025:地道に泥臭く最効率で。


 ヤバすぎる大蛇との死闘があった次の日の朝。

 時刻はたぶん8時くらい。

 場所はうちのアパートの屋上。


 上空を含めて、周囲にヤバい魔物がいないのは確認済み。

 私はペタペタと落下防止の手すりを登る。

 手すりの上に到着。

 そこからチラッと下を見ると、私の部屋の見慣れたベランダが見える。

 

 とはいっても、私のベランダまではかなりの高さがあるわけで。

 ……当然怖いわけで。


 《大丈夫です。飛び降りてください》


 鬼畜すぎる声が聴こえた。

 飛び降りてくださいってパワーワードすぎでしょ。

 もう嫌や……。

 こんなん何回やっても慣れないってのに……。


 《早く飛び降りてくださいユウナ。時間が押してます》


 だぁー!!

 もう分かったよ!!

 この効率厨ッ!!

 飛びゃあいいんでしょ飛びゃあッ!!


 せーの、ジャンプッ!


 ぬわあああああああ───グハッ。


 背中からベランダに落ちた……。

 超痛い……。


 《スキル〈打撃耐性〉のレベルが上がりました》

 《スキル〈痛覚軽減〉のレベルが上がりました》


 地獄の終わりを告げる通知が聴こえた。


 よっしゃぁぁああああ!!!


 《お疲れ様です、ユウナ。
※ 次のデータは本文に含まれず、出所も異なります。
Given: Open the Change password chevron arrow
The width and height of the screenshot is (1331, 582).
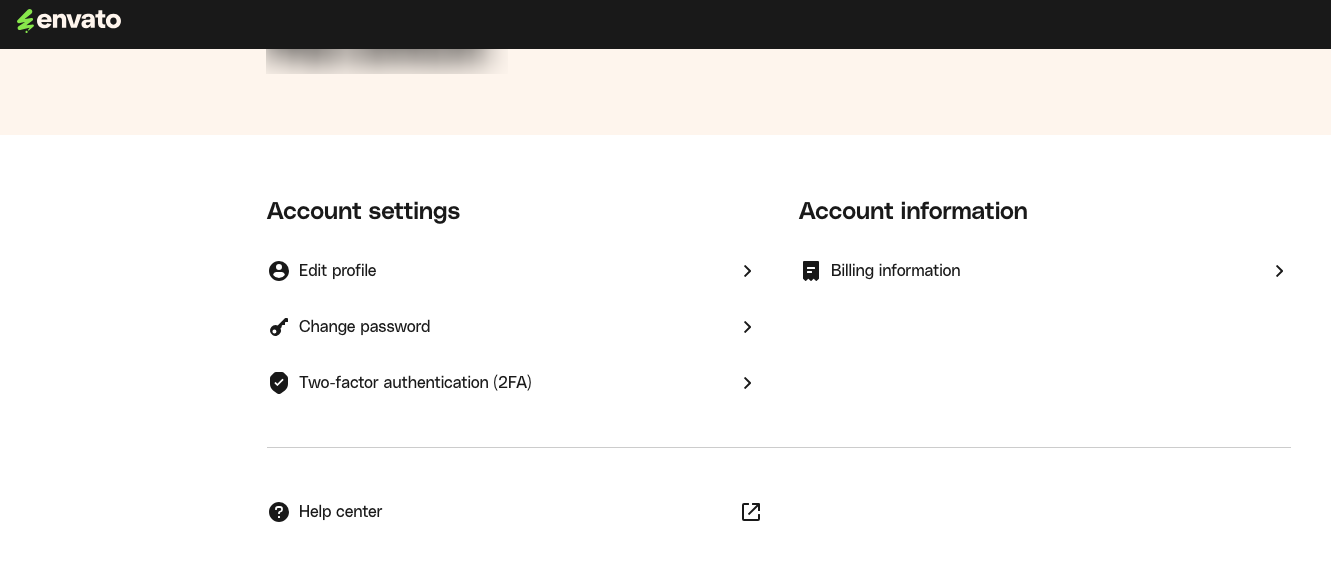Looking at the screenshot, I should pos(747,327).
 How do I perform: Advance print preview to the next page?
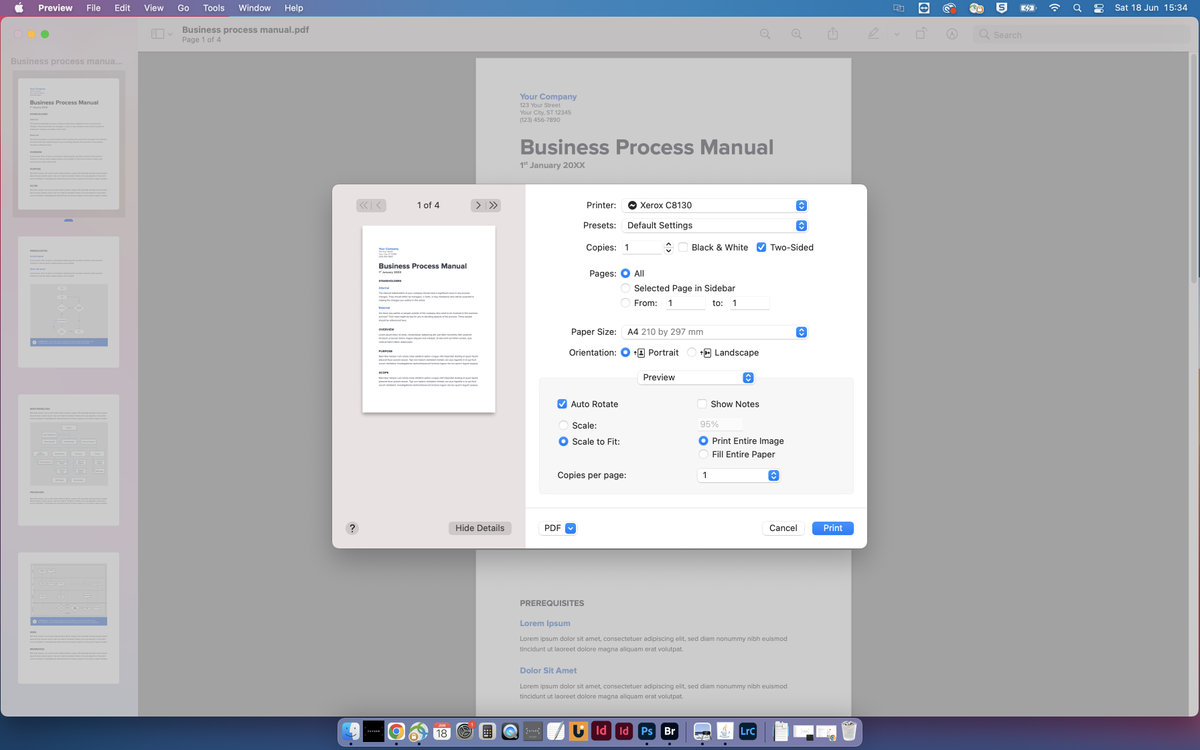pyautogui.click(x=478, y=205)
〈打撃耐性〉〈痛覚軽減〉が共にLv.7になりました》


 16回の飛び降りでようやく……。

 あぁ、長かった。

 頑張ったよ私。

 努力は実る。

 うぇーい。


 …………。


 ところで、私は何をしているのか。

 疑問に思う人も多いことでしょう。

 答えは簡単。

 スキルのレベル上げです。

 つぐみさんが干渉できないスキルのレベル上げ。


 ───これが私のスケジュールなのです……。


 《HPが回復するまで少し休憩にしましょう》


 りょーかい。

 私は部屋に入りテーブルの上に移動する。

 そしてリラックス。

 はぁー、疲れたぁぁ。


 …………。


 ……実は私、1日のスケジュールが緻密に決められてるんですよね。

 何時から何時まではこのスキルのレベル上げ、その次は魔物狩り───みたいな感じで……。

 もちろん決めたのはつぐみさん。

 今後も生き残り続けるには可能な限り早く強くなる必要があります……という理屈で、つぐみさんが1日のスケジュールを管理すると言いだしたのです……。


 今朝のことです……。


 正直キツいです……。


 《すべてはユウナのためです》


 ……うん。

 分かるよ、分かるから従ってるんだけどね。

 ……そうなんだけど……やっぱどう考えても効率厨すぎだろッ!!

 

 つぐみさん……こんな魔物が溢れる世界でさ、屋上からベランダに飛び降りて〈打撃耐性〉のレベル上げしてるのたぶん私たちくらいだよ?

 ねえ、そこんとこわかってる?

 普通じゃないってことちゃんと自覚してる?

 

 《このように訓練できるのも、ユウナの隠密系スキルのレベルが軒並み高いおかげですね》


 うん、そうだね。

 隠れるのだけは得意だもんね私……じゃなくてっ!

 そうじゃない、そうじゃないよつぐみさんっ!

 もうなんか全然言葉が通じない外国人と話してる気分になったよっ!

 

 《ユウナ、ワタシは学んだのです。全てを予測することはできません。だからこそ準備しすぎるといったことは決してないのです。あの大蛇の魔物『ザルヴァ・アングイス』との遭遇がいい例です》


 …………。


 《確かにユウナは強いです。スキルや肉体能力だけでは説明できない、才能としか言い表せないものをもっているのだと思います。ですが、もう一度『ザルヴァ・アングイス』と戦って勝てますか? あの戦闘には運が介在する場面が多くあったのではないですか?》


 …………。


 《解っていただけたようですね。では頑張りましょう。後3分ほど休憩したらスキル〈獰猛狂化〉の検証、続いて昼の部の魔物狩り、といった流れです。張り切って行きましょう》


 …………。


 ぬわあああああああッ!!

 う、鬱になるゥゥううう!!

 この圧倒的理詰めッ!!

 反論の余地がないド正論ッ!!


 その通りすぎてぐうの音も出ない……。 


 ……うん、でもつぐみさんは凄いよ。

 言うだけのことはあって、ほんと頼りになる。


 今朝もさ、私が歯磨きしてるときに〈眷属化〉とかいうヤバそうなスキルを獲得したって報告されて、めちゃくちゃ驚かされたばっかりだし。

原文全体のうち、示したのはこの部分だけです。